“Since prostate cancer’s metastatic disease often spreads to bone, for decades conventional radionuclide bone scans were standard of care for staging and restaging men with prostate cancer,” says Barry A. Siegel, MD, professor of radiology.
Metastatic prostate cancer isn’t limited to bones, however, often traveling to lymph nodes and sometimes organs such as the liver and lungs. Conventional imaging with CT or MRI has limited accuracy for detecting these metastases. How to identify lesions throughout the body became a quest that resulted in multiple radioactive tracers being developed through the years, all with limited success.
“MIR was an early adopter of ProstaScint, the first prostate cancer imaging agent approved by the FDA in 1999, and we have been heavily engaged in research and pivotal clinical trials since then,” says Siegel, who led the division of nuclear medicine from 1973 to 2017.
That research included studies in the early 2000s using PET with 11C-acetate for the initial staging of men with newly diagnosed, high-risk prostate cancer. In November 2014, MIR received U.S. Food and Drug Administration (FDA) approval to use 11C-choline with PET/CT and PET/MRI to detect biochemical recurrence of prostate cancer. MIR also participated in the LOCATE study, which showed the clinical impact of Axumin (18F-fluciclovine), another radiopharmaceutical for PET that was approved by the FDA in 2016. Axumin is indicated for PET imaging for men with suspected prostate cancer recurrence based on elevated prostate-specific antigen (PSA) levels following prior treatment.

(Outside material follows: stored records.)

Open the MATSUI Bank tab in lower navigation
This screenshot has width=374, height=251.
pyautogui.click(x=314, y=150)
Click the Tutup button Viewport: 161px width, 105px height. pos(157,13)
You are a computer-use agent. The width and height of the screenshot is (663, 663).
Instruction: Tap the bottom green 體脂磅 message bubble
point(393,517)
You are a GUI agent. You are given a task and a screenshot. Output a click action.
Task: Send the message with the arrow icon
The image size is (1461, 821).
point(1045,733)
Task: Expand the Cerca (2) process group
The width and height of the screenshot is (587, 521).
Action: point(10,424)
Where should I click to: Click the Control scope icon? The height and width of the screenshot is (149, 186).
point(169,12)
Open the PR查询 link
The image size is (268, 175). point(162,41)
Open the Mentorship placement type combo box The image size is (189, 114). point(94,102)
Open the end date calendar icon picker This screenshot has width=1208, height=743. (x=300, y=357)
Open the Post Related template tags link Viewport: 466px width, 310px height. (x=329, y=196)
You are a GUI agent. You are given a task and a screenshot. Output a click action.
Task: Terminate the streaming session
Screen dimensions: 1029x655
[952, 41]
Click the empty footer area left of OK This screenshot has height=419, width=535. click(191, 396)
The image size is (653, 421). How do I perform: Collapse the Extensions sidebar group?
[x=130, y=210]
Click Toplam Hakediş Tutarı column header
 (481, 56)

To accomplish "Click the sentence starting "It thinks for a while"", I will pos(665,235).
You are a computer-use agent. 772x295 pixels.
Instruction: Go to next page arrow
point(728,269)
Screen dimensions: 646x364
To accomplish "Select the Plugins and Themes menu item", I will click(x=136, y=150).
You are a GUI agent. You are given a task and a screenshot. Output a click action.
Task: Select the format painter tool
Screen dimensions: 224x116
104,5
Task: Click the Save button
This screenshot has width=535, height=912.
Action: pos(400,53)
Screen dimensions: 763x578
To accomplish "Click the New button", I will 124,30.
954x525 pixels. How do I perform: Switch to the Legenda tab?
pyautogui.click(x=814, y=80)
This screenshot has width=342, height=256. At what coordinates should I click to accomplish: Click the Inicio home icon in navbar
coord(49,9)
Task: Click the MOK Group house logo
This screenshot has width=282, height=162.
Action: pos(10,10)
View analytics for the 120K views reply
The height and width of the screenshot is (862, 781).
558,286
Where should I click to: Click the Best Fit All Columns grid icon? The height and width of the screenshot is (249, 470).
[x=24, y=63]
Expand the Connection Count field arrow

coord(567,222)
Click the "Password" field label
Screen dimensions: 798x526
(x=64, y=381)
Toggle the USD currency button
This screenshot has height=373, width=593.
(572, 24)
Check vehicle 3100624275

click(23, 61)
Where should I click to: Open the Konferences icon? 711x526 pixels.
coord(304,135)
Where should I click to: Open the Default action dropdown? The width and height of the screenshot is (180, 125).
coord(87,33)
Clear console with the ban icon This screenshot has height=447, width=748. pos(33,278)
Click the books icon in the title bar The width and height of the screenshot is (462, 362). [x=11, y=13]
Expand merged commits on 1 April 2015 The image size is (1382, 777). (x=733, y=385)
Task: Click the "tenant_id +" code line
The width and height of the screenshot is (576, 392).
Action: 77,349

“These studies and others in which we participated had some success in imaging prostate cancer, but none of them produced images that gave us total confidence we were identifying all of our patients’ metastatic lesions,” says Siegel. Then, in 2020 and 2021, drugs targeting prostate-specific membrane antigen (PSMA) lesions in men with prostate cancer were approved by the FDA. Siegel and his colleagues describe these PSMA-targeted PET imaging drugs as “revolutionary” in the quality of images produced and potentially for how patients with prostate cancer will receive treatment in the future.
Understanding the Role of PSMA
All prostate cells contain low levels of PSMA, a protein that rests mainly on the cell surface. Both PSMA and another protein, prostate-specific antigen (PSA), become elevated when cancer is present. Until recently, it wasn’t known what role PSMA played in prostate cancer development; new research indicates it indirectly activates a cancer-causing pathway involving a protein kinase.
“These new PET agents bind to PSMA, which is easily accessible on the surface of prostate cancer cells,” says Tyler J. Fraum, MD, assistant professor of radiology. “The FDA approved them for use in patients with newly diagnosed high-risk prostate cancer that may be curable with surgery or other therapies, as well as in patients suspected of having recurrent prostate cancer based on elevated PSA levels.”
“We are basically reinventing how we stage prostate cancer.”
MIR played a significant role in trials evaluating Pylarify (18F-piflufolastat) for FDA approval, serving as a lead enroller of patients in its OSPREY and CONDOR clinical trials. Siegel was a senior author on papers summarizing the clinical trials’ findings.
“The studies showed that these PSMA-targeted drugs identify far more prostate cancer lesions than any other tracers used in the past,” says Siegel. “The result is, we are basically reinventing how we stage prostate cancer, both initially and at the time of recurrence, because we are finding disease we had no knowledge of previously.”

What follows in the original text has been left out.